Deshalb sei sie aus der Wanne gestiegen und habe die Türe geöffnet. Dann passierte es. 

Durch den Luftstrom kam genug Sauerstoff in den Raum, um das Gas am Boden aufzuwirbeln und mit der Kerze eine gewaltige Explosion zu erzeugen. 

Ayla wurde sofort in ein Krankenhaus gebracht – ihrem Freund und der Katzendame Winter passierte glücklicherweise nichts. Die 19-Jährige musste jedoch Höllenqualen erleiden. 

“Meine Beine waren verbrannt”, schreibt Ayla weiter. “Es war eine Verbrennung zweiten Grades – die ist weitaus schmerzhafter als eine Verbrennung dritten Grades, weil die Nerven nicht beschädigt sind. Also fühlst du alles.”

►Jetzt heißt es für die Australierin erst einmal: Geduld haben.

“Wenn Winter nicht miaut hätte, wären wir nicht entkommen”

In der nächsten Zeit werde sich herausstellen, ob sie eine Hauttransplantation brauche. Zwei bis vier Wochen könne sie nicht arbeiten – und werde deshalb auch nicht bezahlt, schreibt Ayla.

Die Schäden an ihrem Haus müssen aber dringend repariert werden. Deshalb bittet sie nun auf der Spendenseite “gofundme” um finanzielle Unterstützung. 

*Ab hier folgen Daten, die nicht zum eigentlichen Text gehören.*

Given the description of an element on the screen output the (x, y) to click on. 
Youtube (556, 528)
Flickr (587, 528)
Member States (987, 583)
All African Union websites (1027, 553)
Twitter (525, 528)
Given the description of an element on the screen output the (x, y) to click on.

Dankbar ist die 19-Jährige bereits jetzt:Wenn Winter nicht miaut hätte und ich nicht aus der Wanne gestiegen wäre, wäre noch viel mehr Gas entwichen – das hätte eine noch weitaus größere Explosion verursacht, der wir wahrscheinlich nicht hätten entkommen können”, schreibt sie.  “Jetzt weiß ich, dass sie die Gase roch und miaute, um uns zu warnen.”

Ayla wird wohl noch eine Zeit brauchen, um sich körperlich und mental zu erholen – aber sie wird wieder gesund werden.